= Ursula Wiedermann =

Austrian medical scientist

Ursula Wiedermann (born 5 August 1965) is an Austrian medical scientist who has made significant contributions in the field of allergies and of cancer immunotherapy. She is currently Professor of Vaccinology at the Medical University of Vienna. Wiedermann's work in the field of B cell peptide vaccines led to the creation of HER-Vaxx, an immunotherapy for the treatment of HER-2-positive cancers. This vaccine is currently being taken into mid-stage clinical development in gastric cancer by the biotech company Imugene, where Wiedermann is Chief Scientific Officer.

== Background ==

After obtaining an MD degree from the Medical University of Vienna, Wiedermann gained a PhD in Immunology at the University of Gothenburg in Sweden, where the focus of her PhD work was mucosal immunity and vaccination. After returning to the Medical University of Vienna Wiedermann researched mucosal vaccination against allergic diseases and later began to look at vaccine development against infectious diseases and tumours as well as explore the issues of immune responsiveness and immune failures upon vaccination. Wiedermann became head of Vienna's Institute of Specific Prophylaxis and Tropical Medicine in 2004 and was named Professor of Vaccinology in 2006.

== Allergy research ==
A theme of Wiedermann's allergy research has been the treatment of allergies via mucosal tolerance induction with recombinant allergens, probiotics or other microbes. For a key 2001 paper in the International Archives of Allergy and Immunology Wiedermann used recombinant fragments of the birch pollen allergen Bet v I to induce mucosal tolerance in a mouse model of birch pollen allergy. In 2008 the Wiedermann lab challenged the 'microflora hypothesis', which holds that altered microflora contributed to allergies, by showing that Bet v 1 could induce mucosal tolerance in mice regardless of the presence or absence of microflora. In 2009 the Wiedermann lab provided some supporting evidence for the hygiene hypothesis of allergies by showing that infection with the intracellular parasite Toxoplasma gondii could prevent allergic immune responses in birch pollen allergic mice. In 2011 the Wiedermann lab showed in mice that probiotics could have anti-allergic effects against multiple allergens. In 2012 the Wiedermann lab showed that a fusion protein containing several allergens could treat birch pollen-related food allergy, in which patients are allergic to homologues of Bet v I. Also in 2012 the Wiedermann lab showed in mice that perinatal administration of Lactobacillus paracasei to pregnant and lactating mothers could protect against the development of airway inflammation in offspring.

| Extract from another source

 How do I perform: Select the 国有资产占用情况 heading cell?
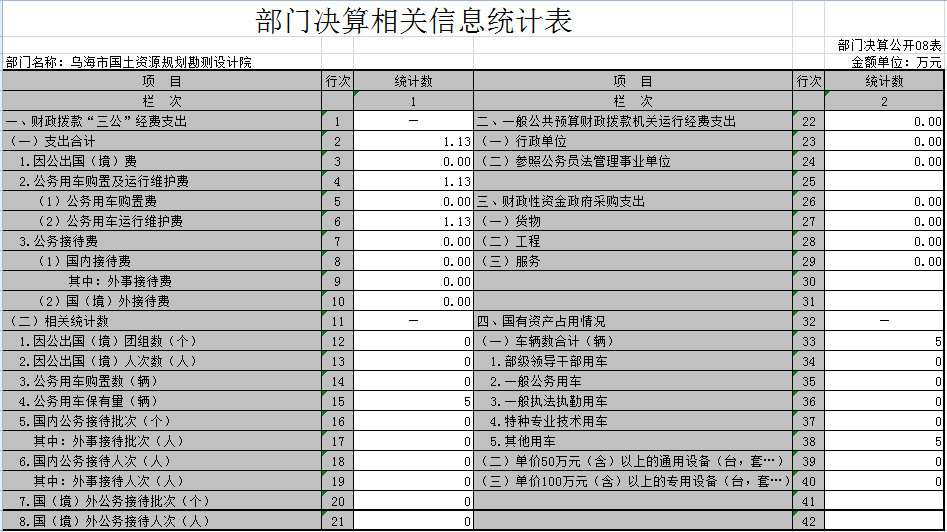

== Cancer immunotherapy research ==

Beginning around 2004 Wiedermann began working on the technology that evolved into HER-Vaxx, a B cell peptide cancer immunotherapy that could induce an antibody response targeting HER-2 overexpressing tumours. Following on from favourable pre-clinical data, Wiedermann et al. ran a small 10-patient safety study of HER-Vaxx in ten patients with Stage IV metastatic breast cancer, albeit with low HER-2 expression. This study found the vaccine to be safe, with no observed cardiotoxicity. The patients developed anti-HER-2 antibodies and in vitro, those anti-HER-2 antibodies showed potent anti-tumour activity. Also in vitro, blood from the patients carried markers of a cellular immune response such as IL-2, IFN-γ and TNF-α (meaning that ultimately patients could be expected to develop T cells to kill the cancer cells, and not just antibodies). The vaccine took down the 'T reg' cell count in the patients, potentially indicating an overcoming of the cancer's immunoresistance. In 2012 a start-up company called Biolife Science was incorporated to develop this immunotherapy. Early-stage funding was secured from Australian and US investors in 2013, after which Biolife was taken public in December 2013 in a reverse takeover of an Australian drug development company called Imugene, whose name was retained after the merger. Wiedermann joined Imugene's Scientific Advisory Board in January 2014 and was named Chief Scientific Officer of Imugene in June 2015.